**STATED EXERCISE**
Transcribe everything in the listing from the line containing "Click Alex Jon's" down to the line containing "The height and width of the screenshot is (464, 823).", including both of those lines, with nothing changed.

>> begin PROVIDED MATERIAL

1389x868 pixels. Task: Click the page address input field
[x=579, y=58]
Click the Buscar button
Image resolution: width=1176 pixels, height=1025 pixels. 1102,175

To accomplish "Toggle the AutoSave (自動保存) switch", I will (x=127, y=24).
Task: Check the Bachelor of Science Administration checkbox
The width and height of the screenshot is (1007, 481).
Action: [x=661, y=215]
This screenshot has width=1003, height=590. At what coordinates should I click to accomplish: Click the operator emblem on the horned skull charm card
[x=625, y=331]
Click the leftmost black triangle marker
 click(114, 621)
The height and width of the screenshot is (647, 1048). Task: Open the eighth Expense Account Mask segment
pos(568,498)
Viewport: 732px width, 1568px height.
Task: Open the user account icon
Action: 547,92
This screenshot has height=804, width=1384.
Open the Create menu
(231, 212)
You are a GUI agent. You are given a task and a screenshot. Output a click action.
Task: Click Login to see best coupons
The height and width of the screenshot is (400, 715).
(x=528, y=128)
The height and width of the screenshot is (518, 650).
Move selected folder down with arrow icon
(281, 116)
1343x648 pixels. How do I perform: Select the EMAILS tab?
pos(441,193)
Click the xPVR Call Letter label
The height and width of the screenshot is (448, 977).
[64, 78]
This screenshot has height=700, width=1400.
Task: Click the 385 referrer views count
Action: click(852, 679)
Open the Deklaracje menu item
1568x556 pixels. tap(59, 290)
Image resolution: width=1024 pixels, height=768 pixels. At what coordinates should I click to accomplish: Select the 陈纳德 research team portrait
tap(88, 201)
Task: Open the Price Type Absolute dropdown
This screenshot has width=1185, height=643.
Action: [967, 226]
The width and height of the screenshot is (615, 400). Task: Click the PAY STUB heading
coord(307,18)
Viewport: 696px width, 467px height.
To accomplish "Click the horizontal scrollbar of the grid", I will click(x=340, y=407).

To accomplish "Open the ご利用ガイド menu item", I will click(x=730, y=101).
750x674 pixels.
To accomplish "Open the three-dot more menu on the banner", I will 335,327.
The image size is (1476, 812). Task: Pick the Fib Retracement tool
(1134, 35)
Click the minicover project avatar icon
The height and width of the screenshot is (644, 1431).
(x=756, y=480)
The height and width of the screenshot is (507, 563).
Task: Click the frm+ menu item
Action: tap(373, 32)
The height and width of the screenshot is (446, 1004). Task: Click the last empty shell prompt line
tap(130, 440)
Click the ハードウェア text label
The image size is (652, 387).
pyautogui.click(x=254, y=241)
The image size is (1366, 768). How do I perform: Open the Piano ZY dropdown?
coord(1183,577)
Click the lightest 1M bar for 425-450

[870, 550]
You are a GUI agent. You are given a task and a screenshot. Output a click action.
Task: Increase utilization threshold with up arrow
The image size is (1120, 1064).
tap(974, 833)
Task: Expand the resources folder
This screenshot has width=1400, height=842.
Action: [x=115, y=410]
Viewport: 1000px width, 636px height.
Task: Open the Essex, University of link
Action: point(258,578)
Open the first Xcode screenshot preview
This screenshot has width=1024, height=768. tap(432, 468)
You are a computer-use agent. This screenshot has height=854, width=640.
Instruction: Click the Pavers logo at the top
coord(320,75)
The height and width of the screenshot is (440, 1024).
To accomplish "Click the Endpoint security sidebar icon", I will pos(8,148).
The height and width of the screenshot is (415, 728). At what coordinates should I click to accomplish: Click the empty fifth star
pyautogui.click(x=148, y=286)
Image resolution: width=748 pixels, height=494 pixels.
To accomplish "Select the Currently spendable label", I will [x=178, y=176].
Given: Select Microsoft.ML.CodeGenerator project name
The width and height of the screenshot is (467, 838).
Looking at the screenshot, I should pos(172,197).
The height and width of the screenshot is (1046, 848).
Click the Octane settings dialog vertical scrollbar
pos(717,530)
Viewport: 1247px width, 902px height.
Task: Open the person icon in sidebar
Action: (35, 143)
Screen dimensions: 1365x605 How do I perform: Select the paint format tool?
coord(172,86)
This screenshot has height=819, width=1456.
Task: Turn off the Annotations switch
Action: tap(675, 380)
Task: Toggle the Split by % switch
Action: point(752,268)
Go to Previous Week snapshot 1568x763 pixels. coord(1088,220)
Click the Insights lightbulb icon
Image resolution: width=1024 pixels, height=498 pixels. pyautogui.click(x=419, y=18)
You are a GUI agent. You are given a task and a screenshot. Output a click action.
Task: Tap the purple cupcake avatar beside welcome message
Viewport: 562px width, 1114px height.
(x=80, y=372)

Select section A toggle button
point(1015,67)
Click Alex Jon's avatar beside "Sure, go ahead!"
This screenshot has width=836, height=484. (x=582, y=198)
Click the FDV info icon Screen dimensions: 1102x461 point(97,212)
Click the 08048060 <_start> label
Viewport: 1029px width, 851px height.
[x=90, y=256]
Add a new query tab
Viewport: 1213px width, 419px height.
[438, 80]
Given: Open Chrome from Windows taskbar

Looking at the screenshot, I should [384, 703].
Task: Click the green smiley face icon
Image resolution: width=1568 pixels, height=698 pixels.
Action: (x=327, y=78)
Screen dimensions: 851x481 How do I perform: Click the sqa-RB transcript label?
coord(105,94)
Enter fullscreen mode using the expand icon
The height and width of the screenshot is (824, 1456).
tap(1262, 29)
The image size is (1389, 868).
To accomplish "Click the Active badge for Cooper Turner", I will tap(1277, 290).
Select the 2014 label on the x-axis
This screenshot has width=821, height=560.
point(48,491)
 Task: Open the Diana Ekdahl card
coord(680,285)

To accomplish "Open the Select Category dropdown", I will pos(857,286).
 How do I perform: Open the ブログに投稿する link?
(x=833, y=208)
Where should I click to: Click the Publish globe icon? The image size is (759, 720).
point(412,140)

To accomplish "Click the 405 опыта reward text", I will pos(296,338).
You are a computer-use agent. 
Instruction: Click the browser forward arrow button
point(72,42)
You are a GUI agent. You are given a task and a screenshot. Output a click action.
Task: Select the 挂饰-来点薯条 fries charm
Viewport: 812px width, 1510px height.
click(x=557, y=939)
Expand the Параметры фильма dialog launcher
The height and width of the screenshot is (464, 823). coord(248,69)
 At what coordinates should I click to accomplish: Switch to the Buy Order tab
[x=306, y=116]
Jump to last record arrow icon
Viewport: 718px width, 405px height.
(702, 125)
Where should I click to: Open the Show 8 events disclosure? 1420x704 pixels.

>> end PROVIDED MATERIAL

**EXERCISE OUTPUT**
Click Alex Jon's avatar beside "Sure, go ahead!"
This screenshot has width=836, height=484. (x=582, y=198)
Click the FDV info icon Screen dimensions: 1102x461 point(97,212)
Click the 08048060 <_start> label
Viewport: 1029px width, 851px height.
[x=90, y=256]
Add a new query tab
Viewport: 1213px width, 419px height.
[438, 80]
Given: Open Chrome from Windows taskbar

Looking at the screenshot, I should [384, 703].
Task: Click the green smiley face icon
Image resolution: width=1568 pixels, height=698 pixels.
Action: (x=327, y=78)
Screen dimensions: 851x481 How do I perform: Click the sqa-RB transcript label?
coord(105,94)
Enter fullscreen mode using the expand icon
The height and width of the screenshot is (824, 1456).
tap(1262, 29)
The image size is (1389, 868).
To accomplish "Click the Active badge for Cooper Turner", I will tap(1277, 290).
Select the 2014 label on the x-axis
This screenshot has width=821, height=560.
point(48,491)
 Task: Open the Diana Ekdahl card
coord(680,285)

To accomplish "Open the Select Category dropdown", I will pos(857,286).
 How do I perform: Open the ブログに投稿する link?
(x=833, y=208)
Where should I click to: Click the Publish globe icon? The image size is (759, 720).
point(412,140)

To accomplish "Click the 405 опыта reward text", I will pos(296,338).
You are a computer-use agent. 
Instruction: Click the browser forward arrow button
point(72,42)
You are a GUI agent. You are given a task and a screenshot. Output a click action.
Task: Select the 挂饰-来点薯条 fries charm
Viewport: 812px width, 1510px height.
click(x=557, y=939)
Expand the Параметры фильма dialog launcher
The height and width of the screenshot is (464, 823). coord(248,69)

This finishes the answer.